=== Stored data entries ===
↓
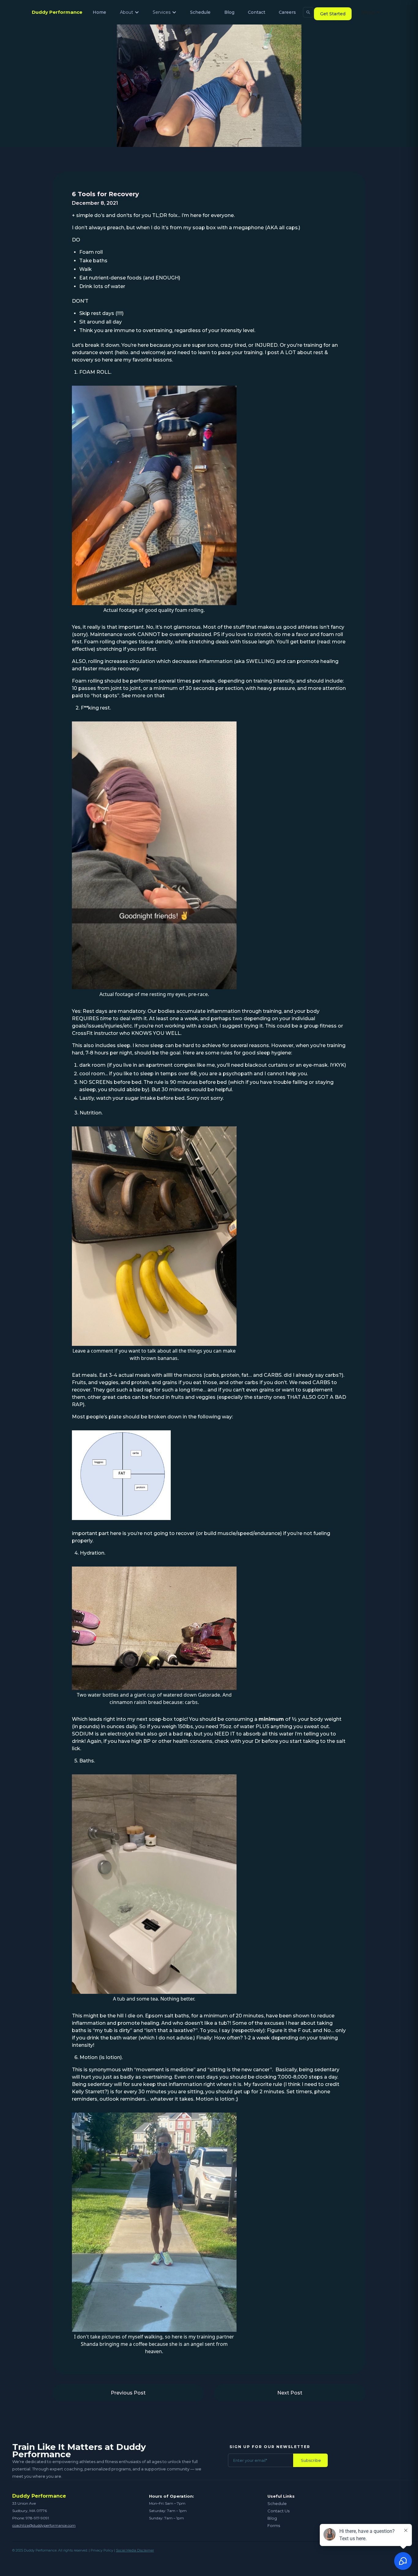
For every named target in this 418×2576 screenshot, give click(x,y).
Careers (287, 12)
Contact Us (278, 2510)
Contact (256, 12)
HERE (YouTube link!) (192, 695)
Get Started (332, 14)
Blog (229, 12)
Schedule (200, 12)
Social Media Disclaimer (135, 2550)
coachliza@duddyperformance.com (44, 2525)
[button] (129, 12)
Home (99, 12)
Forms (273, 2525)
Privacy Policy (102, 2550)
↑
=== Your objective ===
All the records above must be retyped exactly, except for their pictures.

=== Answer to this exercise ===
For every named target in this 418×2576 screenshot, give click(x,y).
Careers (287, 12)
Contact Us (278, 2510)
Contact (256, 12)
HERE (YouTube link!) (192, 695)
Get Started (332, 14)
Blog (229, 12)
Schedule (200, 12)
Social Media Disclaimer (135, 2550)
coachliza@duddyperformance.com (44, 2525)
[button] (129, 12)
Home (99, 12)
Forms (273, 2525)
Privacy Policy (102, 2550)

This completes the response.